* **Assignment**: Write out the part of the article on cane burning and sugar on Maui from "1974-1999: HC&S installs" up to and including "a new direction.", word for word.

* **Text passage**:
Those who have been waging a campaign to stop cane burning on Maui were practically euphoric Wednesday, following the announcement that sugar would be phasing out of production.
“I’m ecstatic,” said Karen Chun, a lung disease sufferer and leader of Stop Cane Burning. “I’m really optimistic about the health of our island.”
THE END OF AN ERA
1870: Samuel Thomas Alexander and Henry Perrine Baldwin plant their first sugarcane crop on their newly established Alexander and Baldwin plantation below Makawao, Maui. Their company will eventually become one of Hawaii’s Big Five dominant firms.
1878: Claus Spreckels of San Francisco, Calif., founded Hawaiian Commercial Co. (predecessor to Hawaiian Commercial & Sugar Co.) with a factory in Spreckelsville, Maui.
1878: The Hamakua Ditch is completed, a 17-mile irrigation system of tunnels, ditches, siphons, flumes and reservoirs built to provide water for over 3,000 acres of sugarcane belonging to A&B as well as several neighboring plantations.
1898: A&B gains a controlling interest in HC&S.
1918: War and scarcity of fossil fuel results in HC&S embarking on the production of “etherized” alcohol, known today as ethanol, from waste molasses to operate its tractors.
1948: HC&S merges with Maui Agricultural Co., making HC&S the largest sugar producer in the United States.
1950: HC&S replaces the railroad as the main sugarcane transportation system with tournahaulers, the largest motor vehicles in Hawaii at the time, to carry harvested cane from the field to the plantation’s two factories.
1962: HC&S merges with Alexander & Baldwin, Inc. and becomes a wholly owned division of the company.
1974-1999: HC&S installs drip-irrigation throughout the plantation at a cost of $30 million.
Jan. 6, 2016: A&B says it will cease sugar production this year, ending 146 years of operations in Maui.
Source: HC&S |
In a move to force an end to cane burning on Maui, Stop Cane Burning filed suit against the state Department of Health in July claiming that the regulatory system that allows open-air agricultural burning is unconstitutional. An Environmental Court hearing to consider a preliminary injunction to stop the practice is scheduled for Feb. 17.
While economics are largely to blame for the fate of the 36,000-acre plantation, Chun said the lawsuit and a growing number of residents who object to the burning helped nudge A&B to move in a new direction.
“It’s amazing how this community came together,” agreed Brad Edwards, a plaintiff in the lawsuit. “People from all walks of life were pushing for (cane burning to end). There really was an expanding web of people who were negatively affected.”

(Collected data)
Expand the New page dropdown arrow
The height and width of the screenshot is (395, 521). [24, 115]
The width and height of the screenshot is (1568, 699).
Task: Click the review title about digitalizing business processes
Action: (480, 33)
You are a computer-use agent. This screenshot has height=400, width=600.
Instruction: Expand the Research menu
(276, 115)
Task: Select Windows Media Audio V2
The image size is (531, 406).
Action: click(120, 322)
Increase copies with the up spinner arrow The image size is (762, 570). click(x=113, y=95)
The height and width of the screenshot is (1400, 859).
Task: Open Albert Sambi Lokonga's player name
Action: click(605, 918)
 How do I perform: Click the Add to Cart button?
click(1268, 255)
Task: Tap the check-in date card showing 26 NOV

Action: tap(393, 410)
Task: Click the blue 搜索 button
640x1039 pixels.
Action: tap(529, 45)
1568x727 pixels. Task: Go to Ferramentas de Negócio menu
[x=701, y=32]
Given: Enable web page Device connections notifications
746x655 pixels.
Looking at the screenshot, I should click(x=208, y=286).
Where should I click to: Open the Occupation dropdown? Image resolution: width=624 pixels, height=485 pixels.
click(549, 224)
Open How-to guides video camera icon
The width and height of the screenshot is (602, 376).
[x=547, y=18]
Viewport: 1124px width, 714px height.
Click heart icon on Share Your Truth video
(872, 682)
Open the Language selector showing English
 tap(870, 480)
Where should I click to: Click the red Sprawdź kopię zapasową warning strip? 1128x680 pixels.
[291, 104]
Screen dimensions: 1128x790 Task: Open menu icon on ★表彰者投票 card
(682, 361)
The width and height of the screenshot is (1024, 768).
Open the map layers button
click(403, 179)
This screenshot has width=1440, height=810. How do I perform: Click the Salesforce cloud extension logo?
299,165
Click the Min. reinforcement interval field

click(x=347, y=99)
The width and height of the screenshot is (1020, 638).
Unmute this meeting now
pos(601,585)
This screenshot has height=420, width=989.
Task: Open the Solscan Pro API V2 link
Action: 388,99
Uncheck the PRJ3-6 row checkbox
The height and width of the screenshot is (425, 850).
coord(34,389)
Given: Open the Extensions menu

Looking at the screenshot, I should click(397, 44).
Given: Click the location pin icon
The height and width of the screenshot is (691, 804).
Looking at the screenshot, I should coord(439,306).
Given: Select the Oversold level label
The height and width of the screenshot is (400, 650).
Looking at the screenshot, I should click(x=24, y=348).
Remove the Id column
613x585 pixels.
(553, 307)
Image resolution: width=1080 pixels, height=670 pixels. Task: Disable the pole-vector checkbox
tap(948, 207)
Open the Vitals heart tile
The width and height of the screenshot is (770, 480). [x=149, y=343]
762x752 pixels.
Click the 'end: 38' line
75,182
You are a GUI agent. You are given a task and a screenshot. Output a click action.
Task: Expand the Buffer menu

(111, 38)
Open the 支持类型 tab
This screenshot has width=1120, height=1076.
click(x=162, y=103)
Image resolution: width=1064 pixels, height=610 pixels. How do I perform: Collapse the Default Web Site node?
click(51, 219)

* **Solution**:
1974-1999: HC&S installs drip-irrigation throughout the plantation at a cost of $30 million.
Jan. 6, 2016: A&B says it will cease sugar production this year, ending 146 years of operations in Maui.
Source: HC&S |
In a move to force an end to cane burning on Maui, Stop Cane Burning filed suit against the state Department of Health in July claiming that the regulatory system that allows open-air agricultural burning is unconstitutional. An Environmental Court hearing to consider a preliminary injunction to stop the practice is scheduled for Feb. 17.
While economics are largely to blame for the fate of the 36,000-acre plantation, Chun said the lawsuit and a growing number of residents who object to the burning helped nudge A&B to move in a new direction.